Current state: Stalled
Discussion thread: -
Please keep the discussion on the mailing list rather than commenting on the wiki (wiki discussions get unwieldy fast).
Presently, windowed aggregations in KafkaStreams fall into two categories:
Unfortunately, Windows is an abstract class instead of an interface, and it forces some fields onto its implementations.
This has led to a number of problems over the years, but so far we have been able to live with them.
Extension points in an API should almost always be interfaces, since it allows the system to define just the basics of what it needs to know, and implementers can fill in that information any way they see fit. A lot of extra baggage comes with an abstract class, though. It forces constructors and fields upon implementers, which may not be appropriate for the semantics of the implementation. In the case of a multi-level hierarchy, it's not possible to know which layer is responsible for maintaining the field, which leads to bugs and semantic ambiguity.
All of these problems came to the surface when I implemented grace period and needed to move retention time and segments into the store definition. It should have been as simple as deprecating a couple of methods, but instead there were constructors and fields to contend with, and computing the actual retention time to use became enormously complex. For example, should we resolve the value returned by the getter method or the one in the abstract class's public field? I did the best I could, but the resulting code is very difficult to understand. My plan at the time was to deprecate everything except the necessary getter methods, hoping to convert the abstract class into "effectively" an interface, although it would never be possible to actually convert it into an interface, and there would be no way to ensure a simple design bug wouldn't return us to the same unfortunate state in the future. Plus, we just have this perpetual bizarre state in which we want Windows to be exactly like an interface, except that it's an abstract class. Better to just fix it.
My motivation to bring this up now is that I have had several recent conversations in which people were considering new extensions of Windows. We considered extending Windows in KIP-450, and there have been several requests to add calendar-aligned windows or other kinds of windows.
I think the approach I'm proposing here is safer than my earlier plan: Instead of living with an interface-like abstract class Windows, I'm proposing to slice it out of the hierarchy. We add a new interface on top of it, and migrate the DSL to expect that interface. We deprecate Windows itself, causing custom stores to stop extending Windows and just implement the interface instead. Then, once we remove Windows in 3.0 or 4.0, the API is safe and clean.
At the same time, we can make a small adjustment to the interface to correct a design bug that prohibits calendar-aligned windows like daily or monthly windows. The TimeWindows algorithm doesn't require fixed-size windows, just enumerable ones, given a record timestamp. I have already corrected the algorithm in the POC PR, and the only remaining use case for the concept of "window size" is to provide a lower bound for retention time.

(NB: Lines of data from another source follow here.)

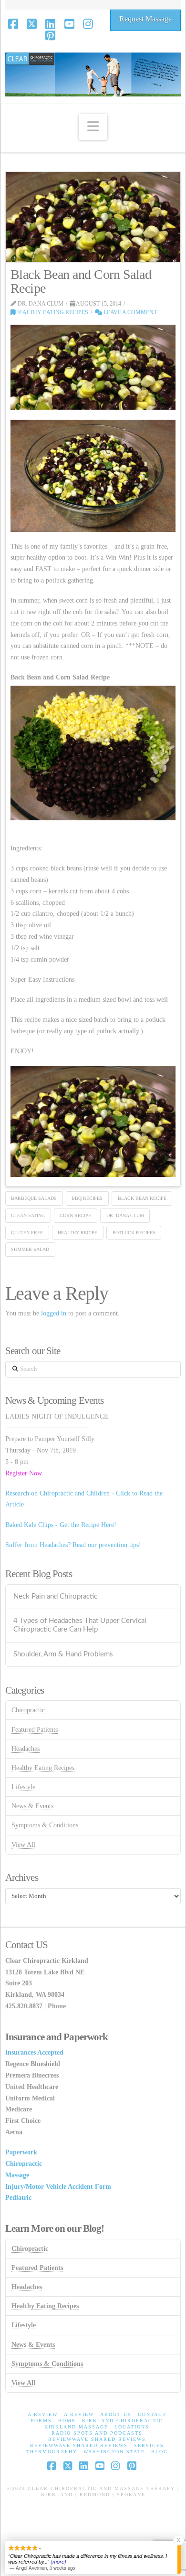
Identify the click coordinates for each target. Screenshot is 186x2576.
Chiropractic (28, 1710)
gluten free (27, 1232)
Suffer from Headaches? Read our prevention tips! (73, 1544)
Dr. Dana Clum (125, 1215)
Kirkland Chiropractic (122, 2420)
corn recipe (75, 1215)
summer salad (30, 1249)
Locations (131, 2426)
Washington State (114, 2451)
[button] (93, 127)
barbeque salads (34, 1198)
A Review (43, 2414)
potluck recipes (134, 1232)
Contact (152, 2414)
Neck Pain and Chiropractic (55, 1596)
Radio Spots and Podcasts (97, 2433)
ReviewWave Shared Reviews (97, 2439)
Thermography (51, 2451)
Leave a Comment (129, 312)
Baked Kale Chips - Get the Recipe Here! (60, 1524)
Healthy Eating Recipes (51, 312)
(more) (58, 2561)
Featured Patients (34, 1729)
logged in (53, 1313)
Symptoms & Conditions (44, 1825)
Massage (17, 2175)
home (67, 2420)
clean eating (28, 1215)
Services (149, 2445)
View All (23, 1844)
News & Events (32, 1806)
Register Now (23, 1473)
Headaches (25, 1748)
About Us (116, 2414)
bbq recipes (87, 1198)
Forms (41, 2420)
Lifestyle (23, 1787)
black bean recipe (142, 1198)
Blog (159, 2451)
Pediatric (18, 2197)
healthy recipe (77, 1232)
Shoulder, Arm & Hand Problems (63, 1654)
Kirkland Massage (76, 2426)
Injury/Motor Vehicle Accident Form (58, 2186)
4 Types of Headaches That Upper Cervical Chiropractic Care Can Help (79, 1625)
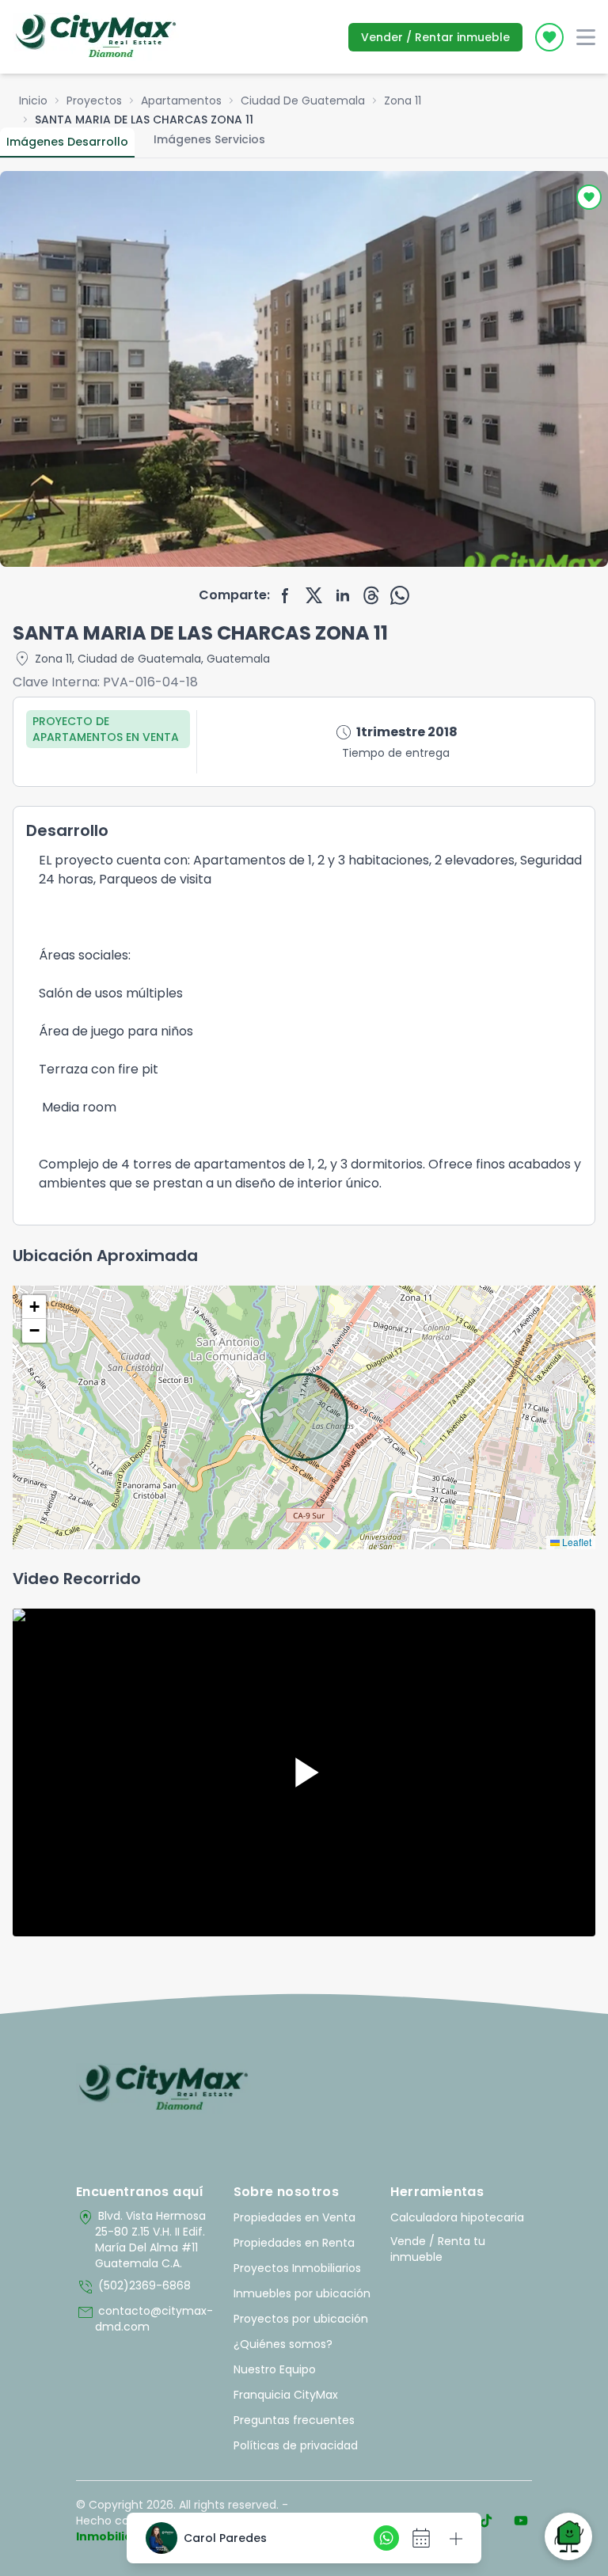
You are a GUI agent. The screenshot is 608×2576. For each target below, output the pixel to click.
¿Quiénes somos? (283, 2344)
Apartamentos (181, 100)
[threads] (371, 595)
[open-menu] (585, 37)
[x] (314, 595)
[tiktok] (486, 2521)
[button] (34, 1307)
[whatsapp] (399, 595)
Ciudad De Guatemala (303, 100)
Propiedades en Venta (294, 2217)
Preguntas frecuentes (294, 2420)
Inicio (33, 100)
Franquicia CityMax (286, 2395)
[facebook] (285, 595)
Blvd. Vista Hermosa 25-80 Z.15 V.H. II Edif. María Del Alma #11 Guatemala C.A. (141, 2239)
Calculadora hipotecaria (457, 2217)
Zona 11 (402, 100)
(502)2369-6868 (133, 2287)
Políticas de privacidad (296, 2445)
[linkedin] (342, 595)
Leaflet (575, 1541)
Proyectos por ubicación (301, 2319)
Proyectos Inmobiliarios (297, 2268)
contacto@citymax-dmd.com (144, 2319)
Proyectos (94, 100)
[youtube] (521, 2521)
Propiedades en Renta (294, 2243)
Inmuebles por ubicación (302, 2293)
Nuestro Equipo (275, 2369)
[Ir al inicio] (163, 2088)
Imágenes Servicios (209, 139)
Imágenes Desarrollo (67, 142)
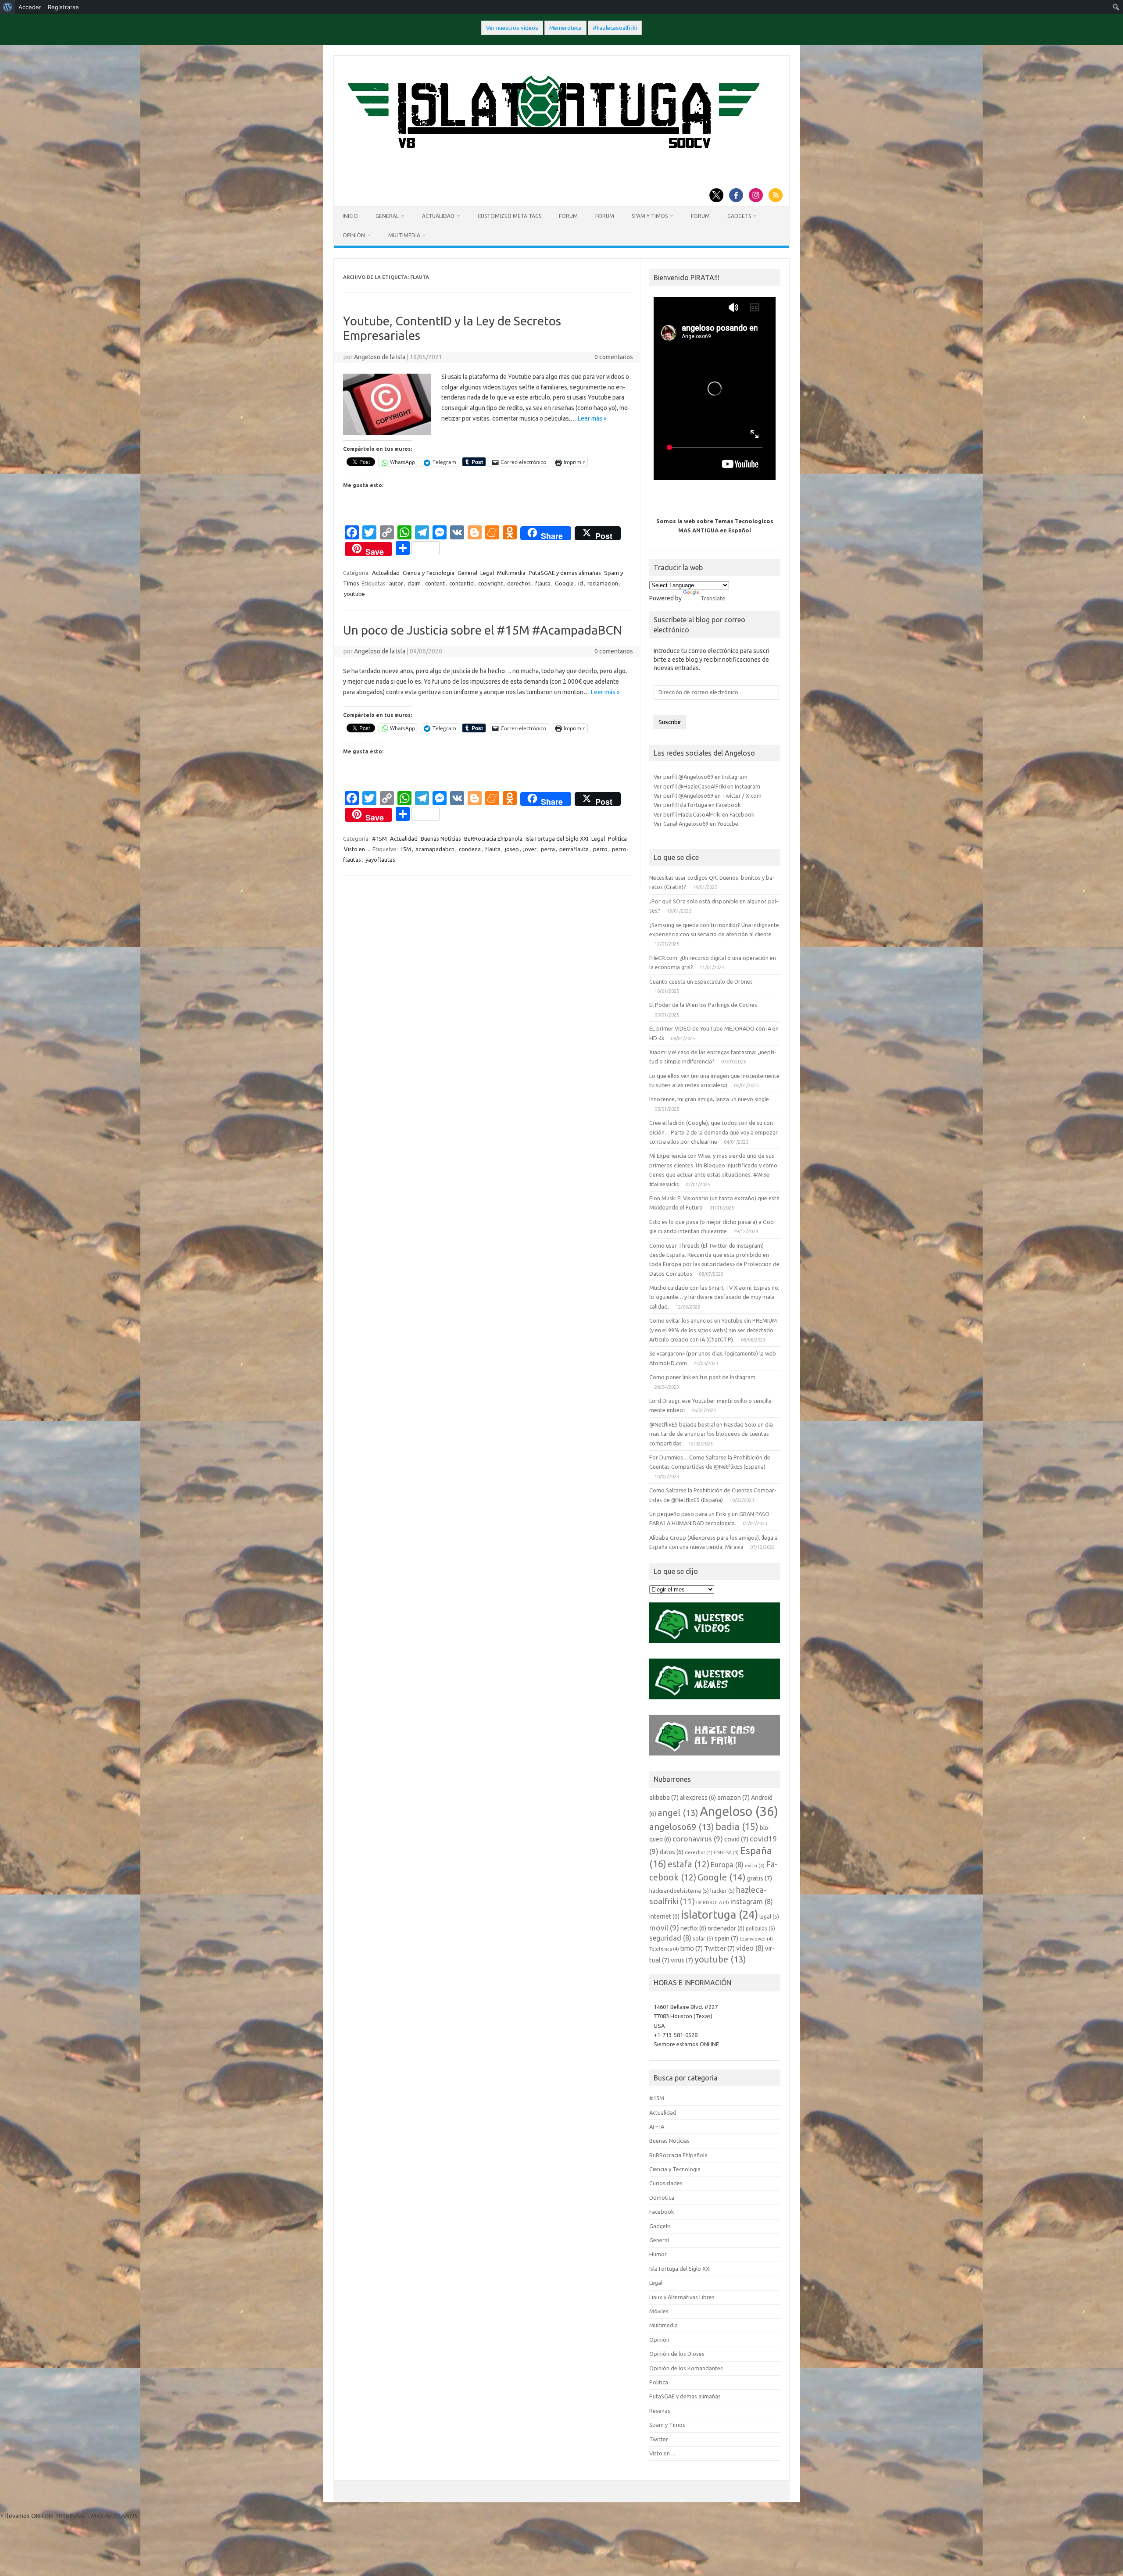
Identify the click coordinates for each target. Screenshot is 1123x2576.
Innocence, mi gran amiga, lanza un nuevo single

Thus, I'm proposing to replace Windows#size() with EnumerableWindowDefinition#maxSize(), so that variable-sized window definitions like "monthly windows" could give an upper bound like "32 days" on their size, ensuring windows would never get dropped from the store before they are closed.
- Add new interface to take the place of Windows: EnumerableWindowDefinition
- Add "implements EnumerableWindowDefinition" to TimeWindows and UnlimitedWindows
- Do not add the new interface to JoinWindows, which should not be part of this hierarchy. It will naturally become disconnected when we remove Windows
- Add "implements EnumerableWindowDefinition" to Windows and deprecate it.
- Swap out the argument type in both windowBy methods
New interface to take the place of Windows: EnumerableWindowDefinition
Add EnumerableWindowDefinition to TimeWindows and UnlimitedWindows
Add EnumerableWindowDefinition to Windows and deprecate it
Includes deprecating size() and delegating maxSize() to size() to for compatibility.
Swap out the argument type in windowBy
Note, because Windows now implements EnumerableWindowDefinition, all existing implementations of Windows will automatically work with this change, so there is no compatibility concern.
Compatibility, Deprecation, and Migration Plan
Windows is deprecated. Otherwise, no compatibility issues arise. We can remove Windows cleanly later on.